Lucena reforça a necessidade de investir expressivamente em educação e traz um dos novos desafios pela frente: “Vamos precisar discutir seriamente a redução nas jornadas de trabalho, sob pena de termos um aumento exagerado de desigualdade em função da expropriação do ganho de produtividade, que será “.

“Fase disruptiva”

Pelo que chama de “expropriação”, ele trata dos novos patamares de produtividade que surgirão e como ficarão os ganhos decorrentes. “Se o ganho de produtividade excessivo (ganho pouco em tempo) não for distribuído também com quem produz (no caso, quem trabalha), podemos dizer que quem emprega fica com todo o ganho”.

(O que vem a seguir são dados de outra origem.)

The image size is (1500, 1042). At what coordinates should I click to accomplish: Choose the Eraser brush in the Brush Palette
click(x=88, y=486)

Outro desafio é colocar iniciativas de formação e outros programas em prática: “Parece óbvio, mas depois de um ano de AI e LLM/NLP [Grande Modelo de Linguagem e Processamento de Linguagem Natural], nada disso tem sido feito. Pior ainda, muitos as pessoas nem percebem que estamos em uma fase disruptiva”, diz Zerlotti, do DOT Digital Group.

“Igualmente importantes são os novos empregos gerados pela IA, a reconfiguração de posições existentes e o estímulo à colaboração eficaz entre seres humanos e máquinas. A adoção de um código de ética é fundamental para garantir uma implementação justa da IA, já que um diálogo aberto entre todos os envolvidos podem facilitar uma transição harmoniosa para essa nova era tecnológica”, afirma ele.

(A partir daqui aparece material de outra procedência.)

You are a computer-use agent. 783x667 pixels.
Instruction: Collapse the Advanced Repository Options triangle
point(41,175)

Na UE, foco em capacitação e pesquisa

A União Europeia (UE) chegou em dezembro de 2023 a um acordo para estabelecer um conjunto de regras sobre o uso de IA no bloco, em uma iniciativa pioneira no mundo. O texto deverá ser aprovado nos próximos meses pelo Parlamento Europeu e o Conselho da UE.

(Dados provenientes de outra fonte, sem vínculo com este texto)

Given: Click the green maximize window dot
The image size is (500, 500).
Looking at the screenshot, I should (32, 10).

Esse regulamento trata mais diretamente com os riscos sistêmicos da IA, como manipulação cognitivo-comportamental, rastreamento de imagens aparentes e visíveis ao direito autoral. Em relação ao impacto sobre o mercado de trabalho, a Comissão Europeia incluiu em seu plano de ação sobre IA o apoio ao treinamento de sua mão de obra para capacitá-la no tema e à pesquisa de excelência para que o bloco produza conhecimento e inovação de ponta para o setor. 

Na Alemanha, o governo federal tem desde 2018 uma estratégia  para lidar com os impactos da IA ​​que inclui, entre outros pontos, ampliar a capacitação dos trabalhadores para o uso de IA e identificar e responder de forma flexível às mudanças nas demandas do mercado de trabalho provocadas pelo avanço da tecnologia.